→ Data for locating visible targets
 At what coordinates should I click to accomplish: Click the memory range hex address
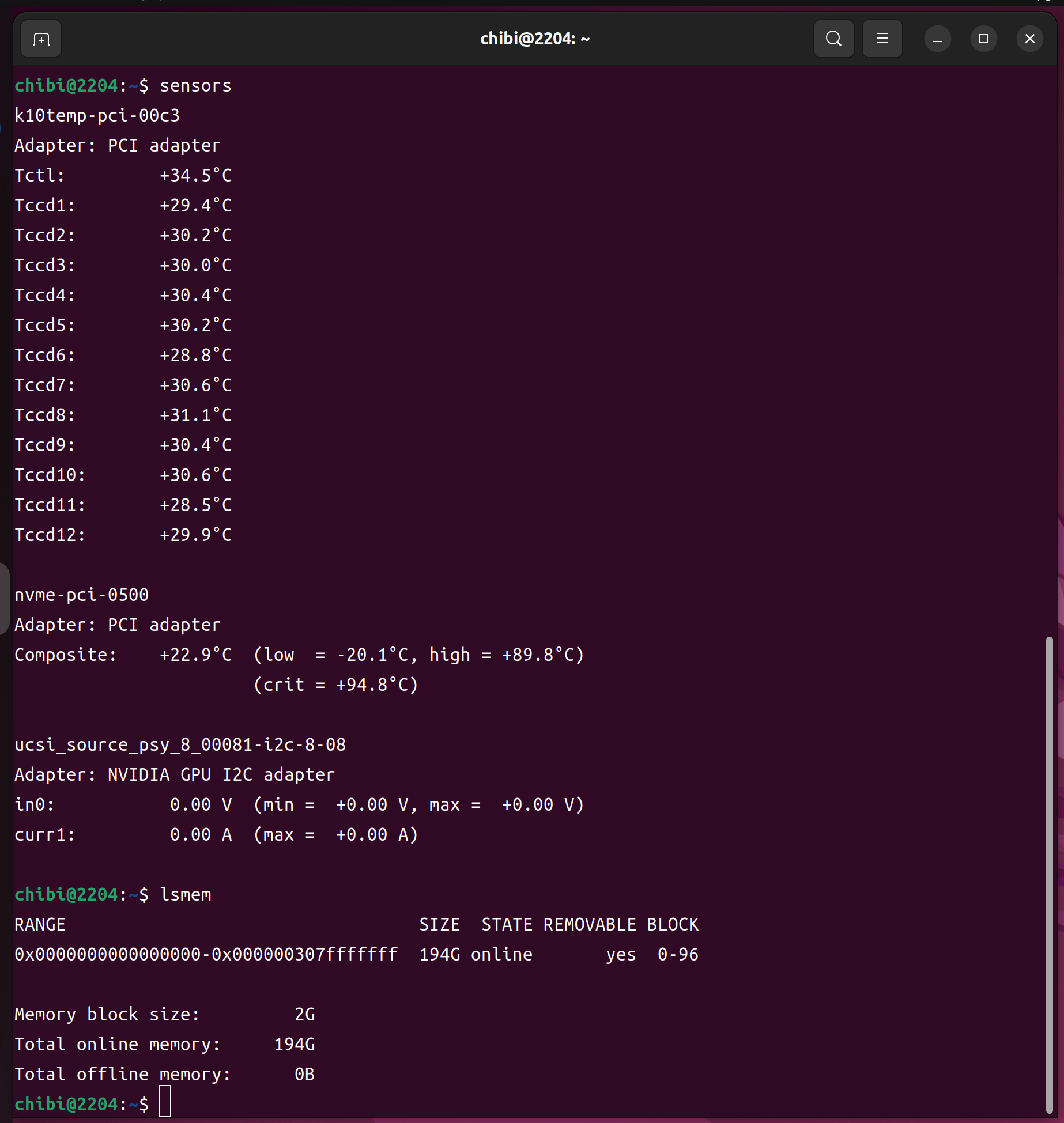tap(206, 955)
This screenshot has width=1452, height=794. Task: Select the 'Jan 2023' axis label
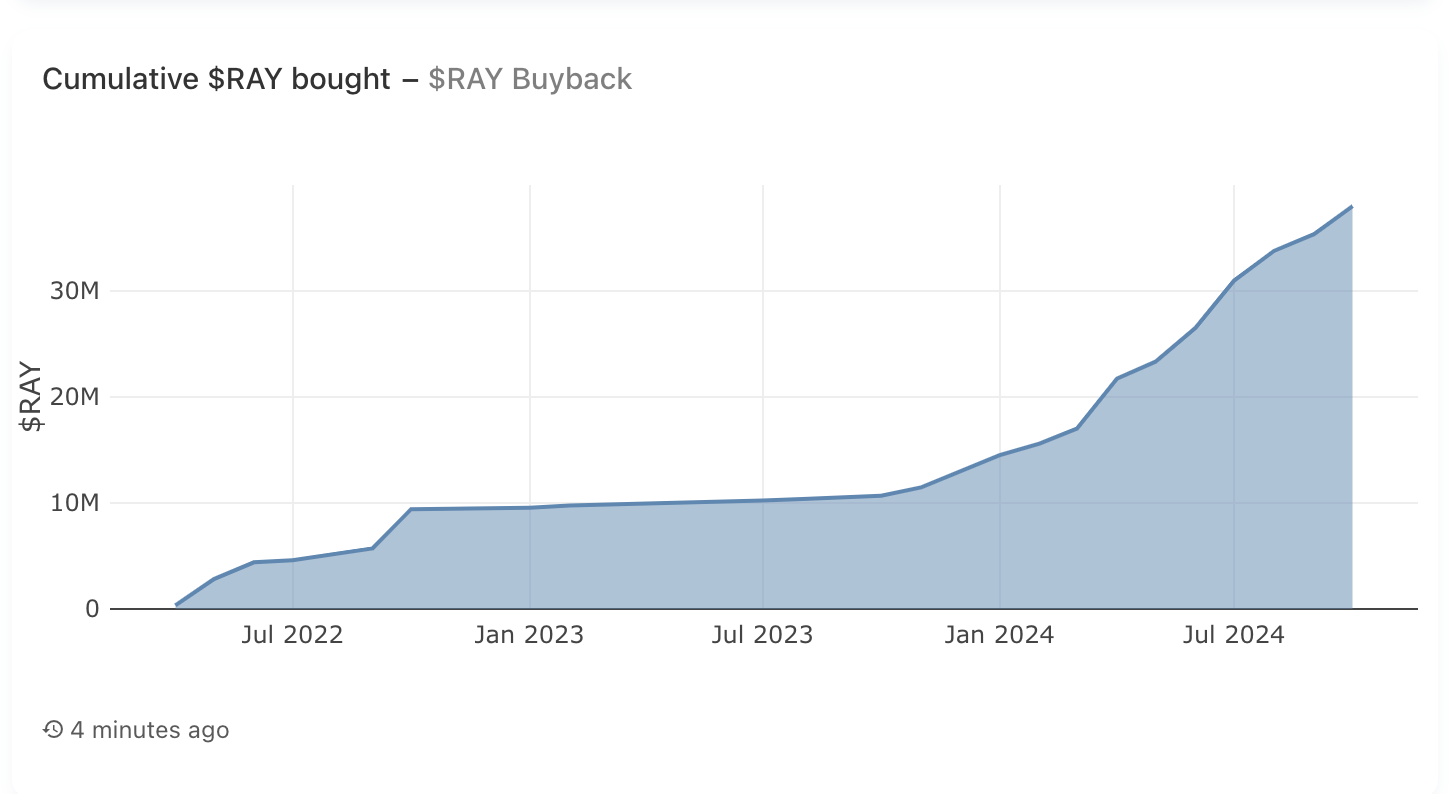click(529, 634)
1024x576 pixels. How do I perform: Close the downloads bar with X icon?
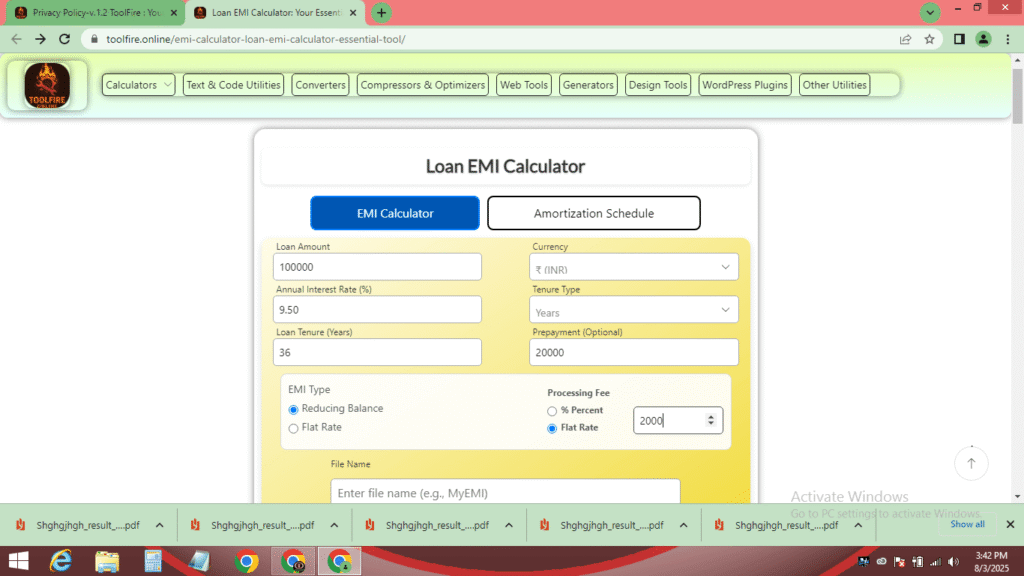[x=1009, y=524]
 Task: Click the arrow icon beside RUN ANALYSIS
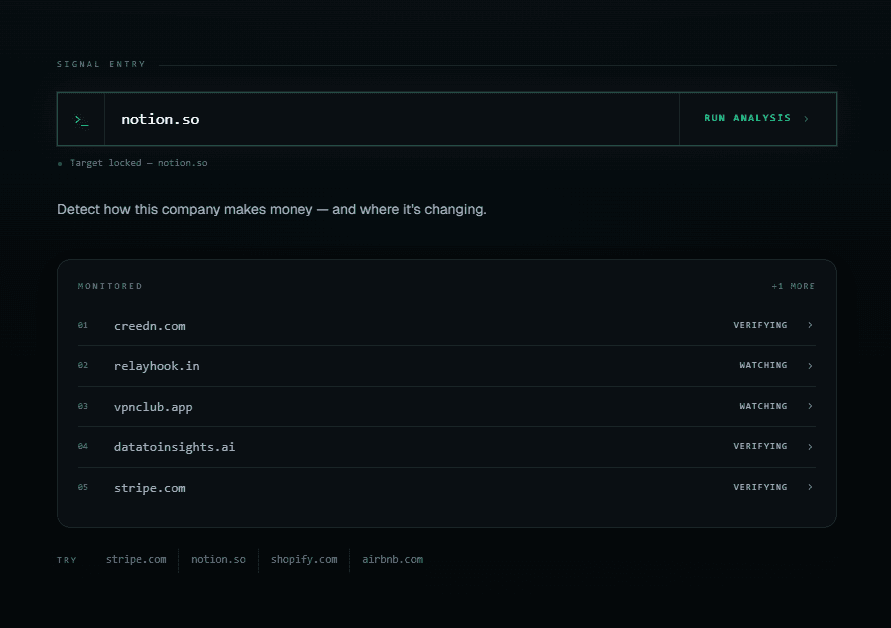[806, 118]
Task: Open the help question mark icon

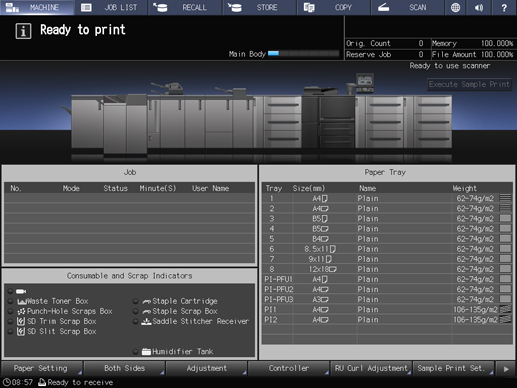Action: click(x=504, y=7)
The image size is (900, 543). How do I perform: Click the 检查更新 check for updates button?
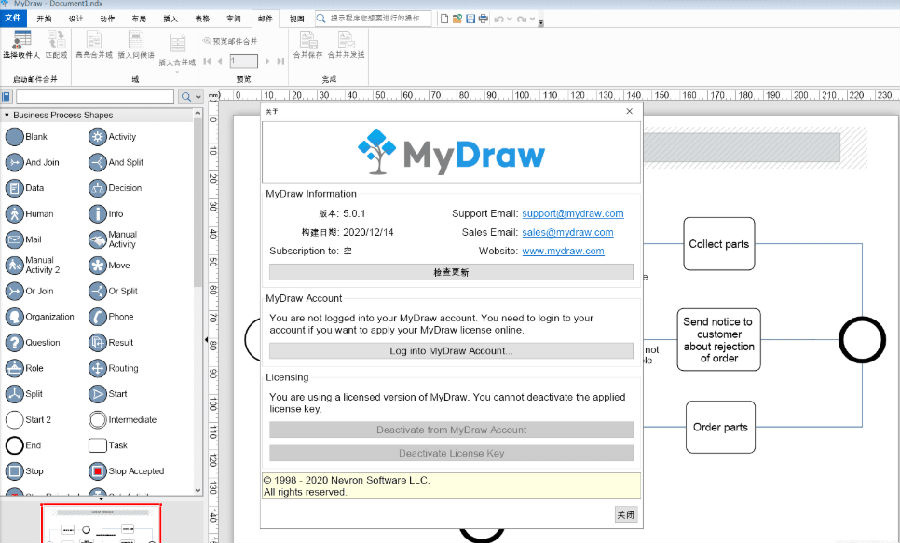point(451,272)
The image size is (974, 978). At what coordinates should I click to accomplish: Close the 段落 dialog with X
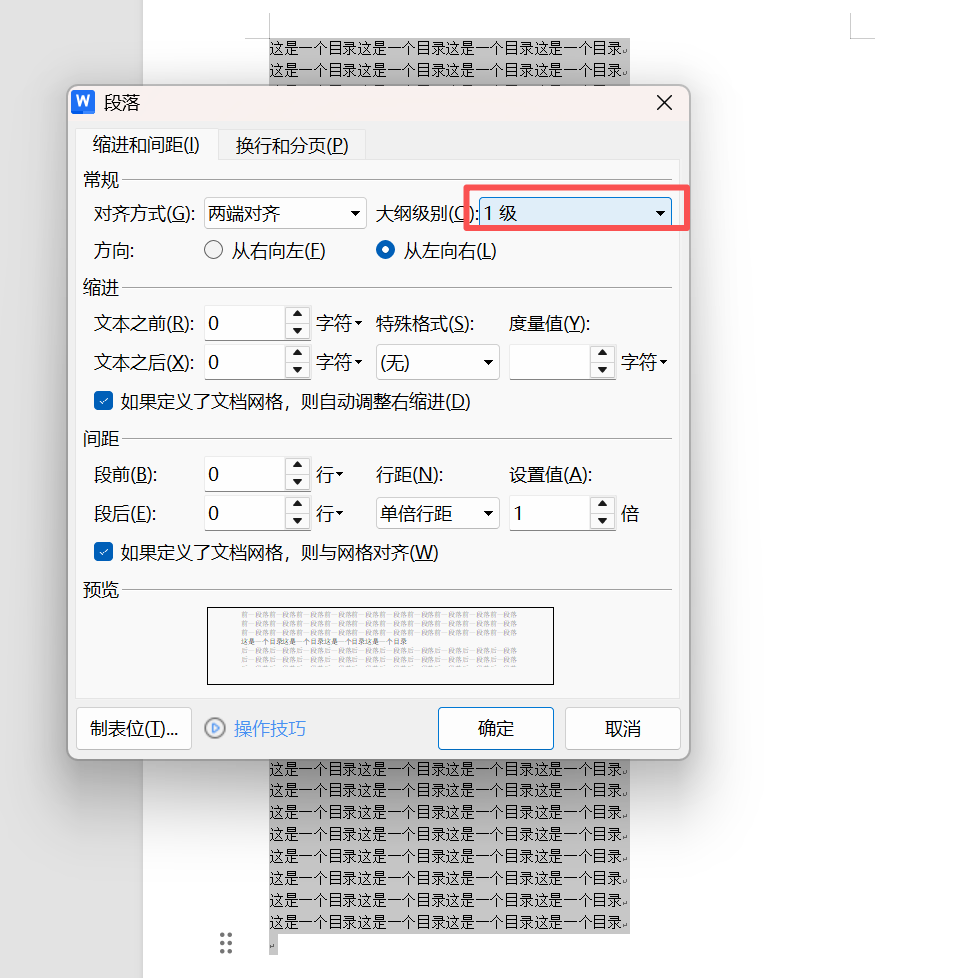(x=664, y=103)
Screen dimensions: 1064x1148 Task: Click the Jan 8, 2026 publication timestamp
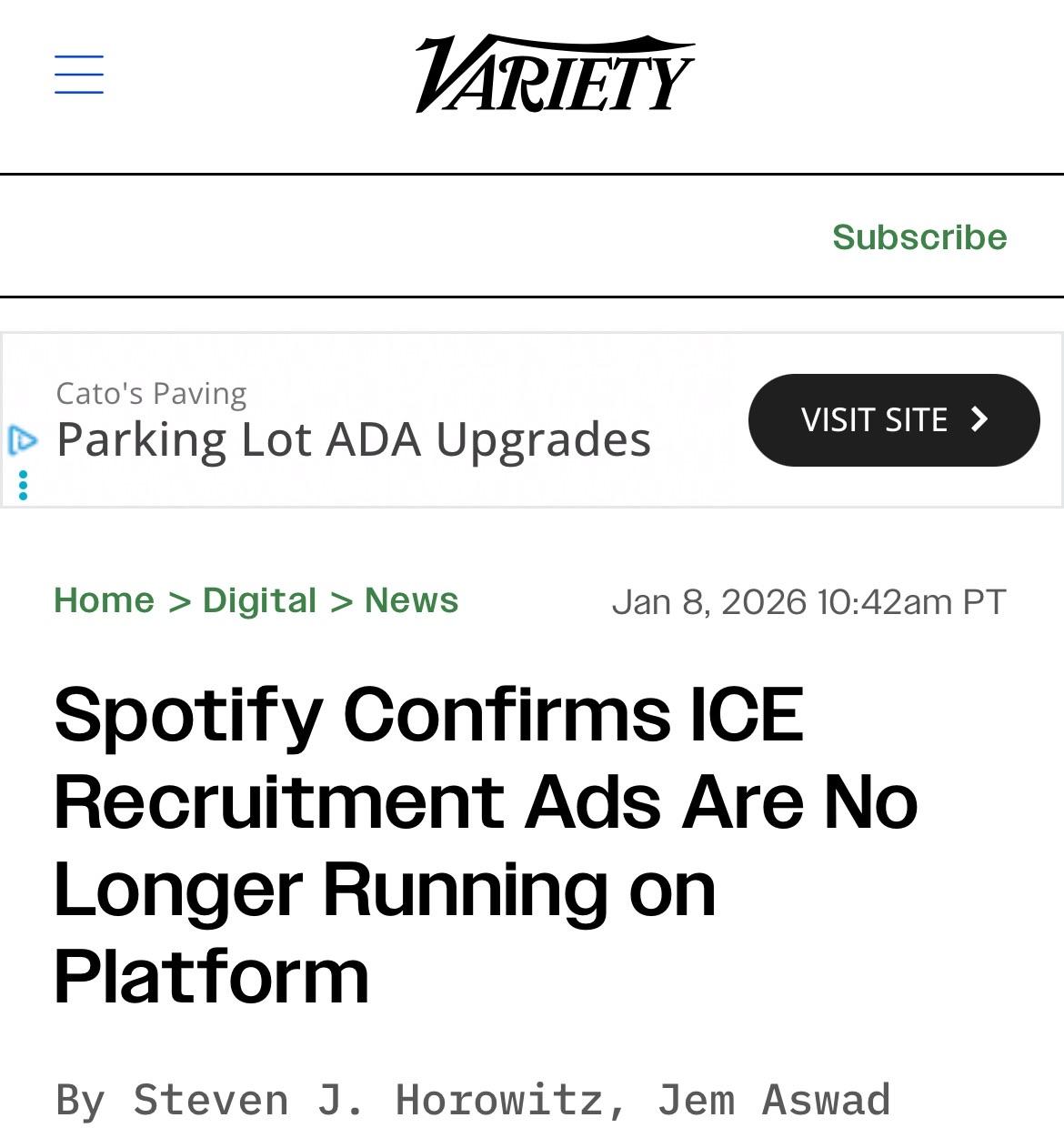tap(808, 601)
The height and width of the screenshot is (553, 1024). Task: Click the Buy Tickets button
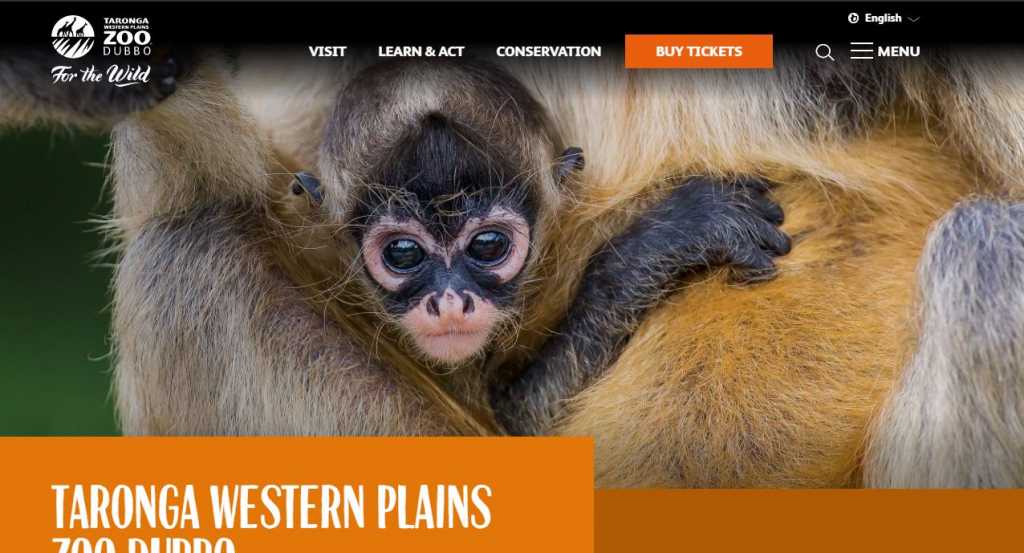pos(699,52)
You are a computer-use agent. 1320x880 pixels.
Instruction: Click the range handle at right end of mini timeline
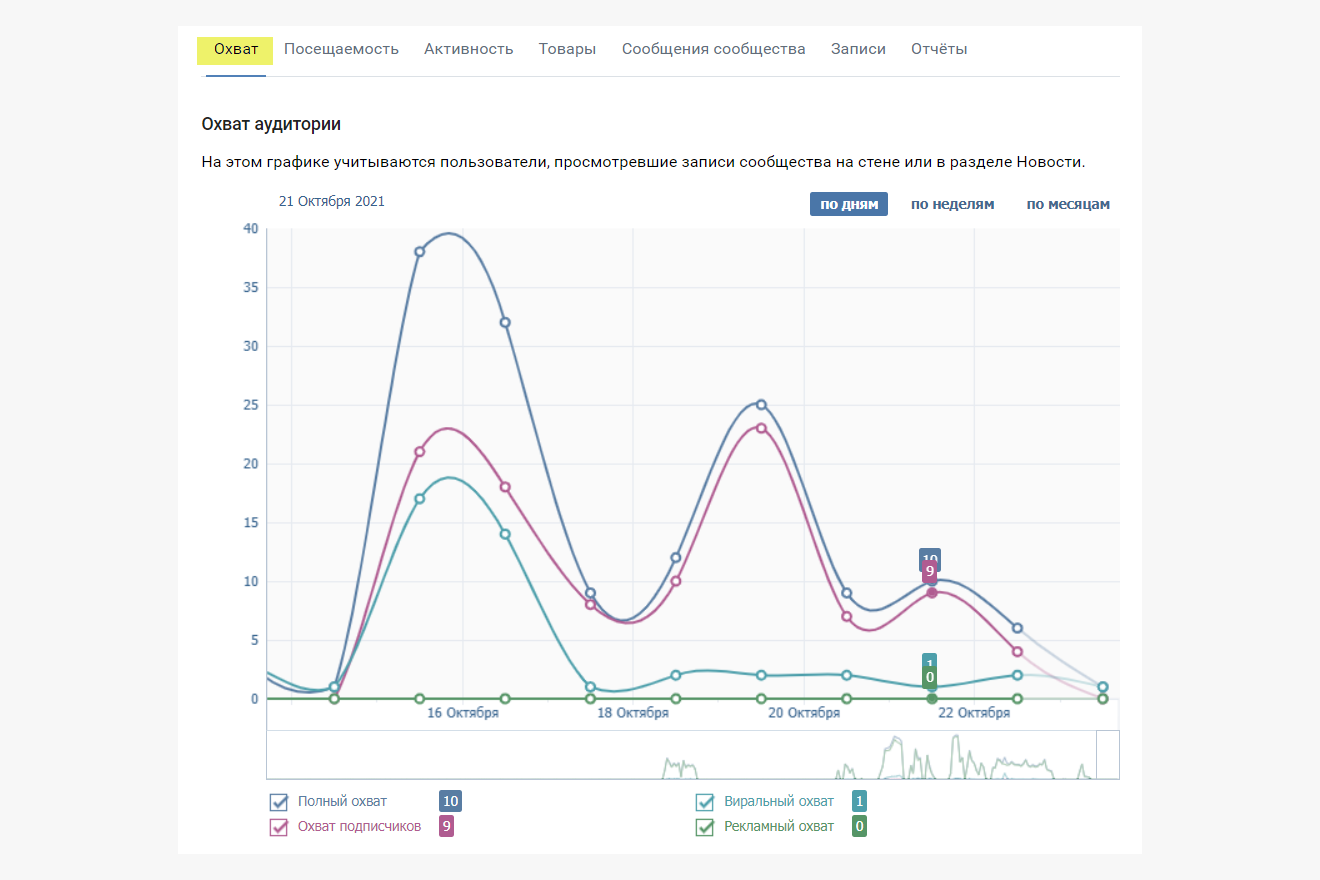point(1107,754)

→ Set problem
Please extract every line of the material that contains the string "Close", copying each one in full.

→ Exercise output
1024x576 pixels. How do I perform: Close the downloads bar with X icon?
The image size is (974, 978). At what coordinates should I click to accomplish: Close the 段落 dialog with X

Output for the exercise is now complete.